Clyde's fleet worked Atlantic Ocean and Gulf of Mexico waters from North Carolina to Alabama, while 10-wheeler trucks he acquired carried his seafood to retailers and consumers all over the Eastern Seaboard including those in New York, Baltimore, and Philadelphia.

By the early 1940's, Potter's shrimp fleet was working North Carolina waters during the summer season and heading south during the winter season. During February and March, the fleet would come home to saddle up for the upcoming seasons.   For several years, Potter's fleet tied up and packed out in Gulf Shores, Alabama, in the winter season at a packinghouse operated by Potter himself, while his Belhaven interests were overseen by his wife, Bill.

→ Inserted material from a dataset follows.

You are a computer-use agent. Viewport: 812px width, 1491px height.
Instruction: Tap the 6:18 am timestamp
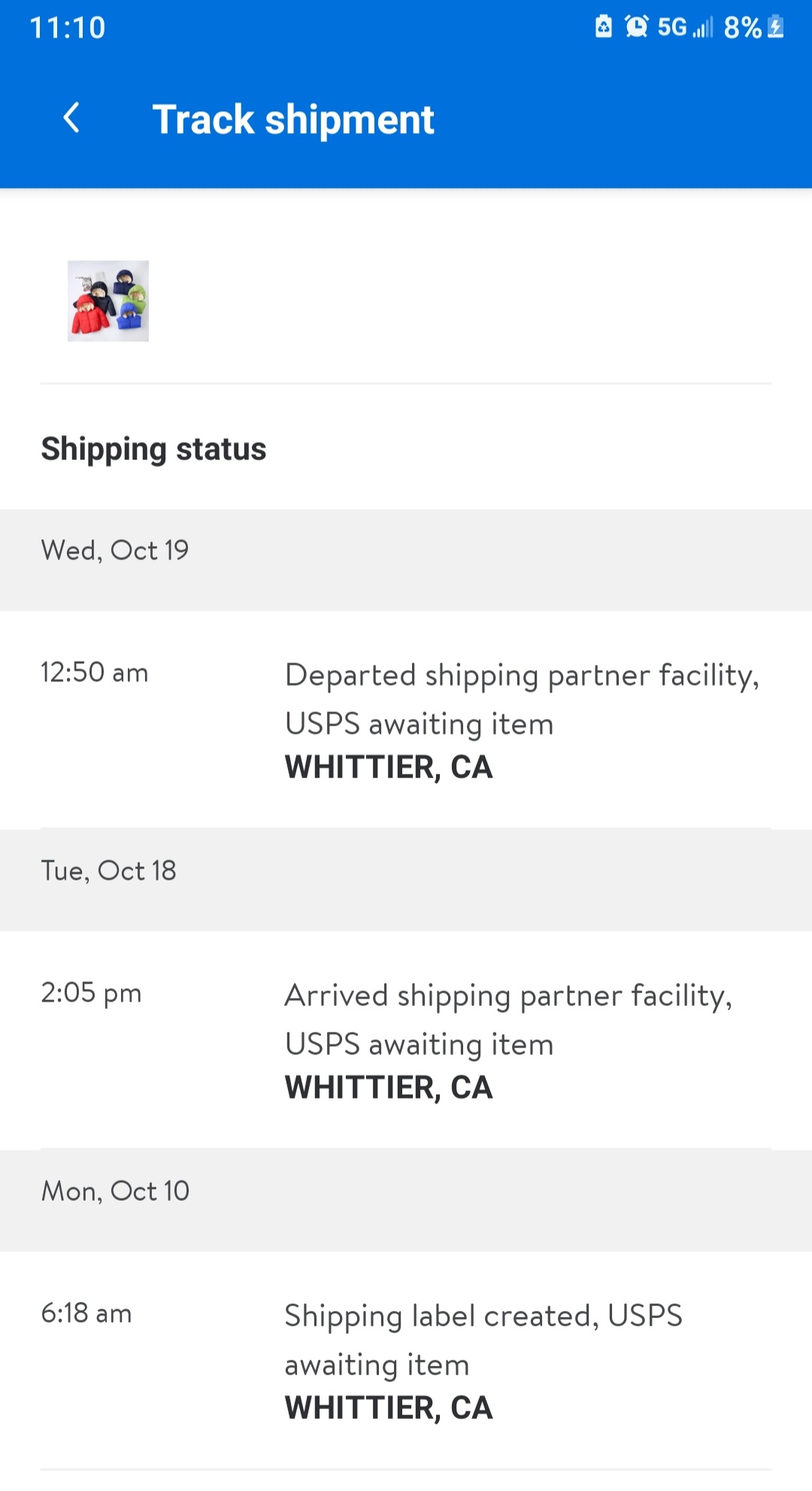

Clyde switched gears again in the 50's, repositioning southern headquarters to Stock Island near Key West, Florida. This time, rather than do it himself, Clyde hired fleet managers to supervise winter shrimp production off of Stock Island.  

For accommodation, Clyde opened a packinghouse in Engelhard, North Carolina, where his fleet could tie up and pack out.   He also opened another Belhaven Fish and Oyster Company in Morehead City, North Carolina, that functioned in a similar capacity to his business in Belhaven; in addition to providing a place to tie up and pack out, this location also engaged in retail.

Clyde Potter's proof was in the pudding; handling seafood and "handling" people was what he did best.

Clyde cared about the future of the industry because the future of the people he cared about depended on it; he was interested in what was going on. The wise businessman recognized, as did all of the original signers of NCFA's Articles of Incorporation, the telltale signs of a changing industry. And not all of it was good.

The same "fantastic," charismatic personality that helped him in business helped him in activism. The man who easily made friends with fishermen easily made friends with influential people, and the man who wasn't afraid to take risks in the name of expansion wasn't afraid to take risks in the name of salvation, the salvation of a commercial fishing industry, people, and new-claimed tradition.

It was, and still is, important for the commercial fishing industry to find a strong, united voice, and Clyde Potter helped lead the search.

Yeah. Clyde Potter was a good man. The sort of man you were glad you knew if you knew him, or wished you had if you hadn't. He forever changed the commercial fishing industry and its close knit-community, leaving us all a legacy we can be proud of.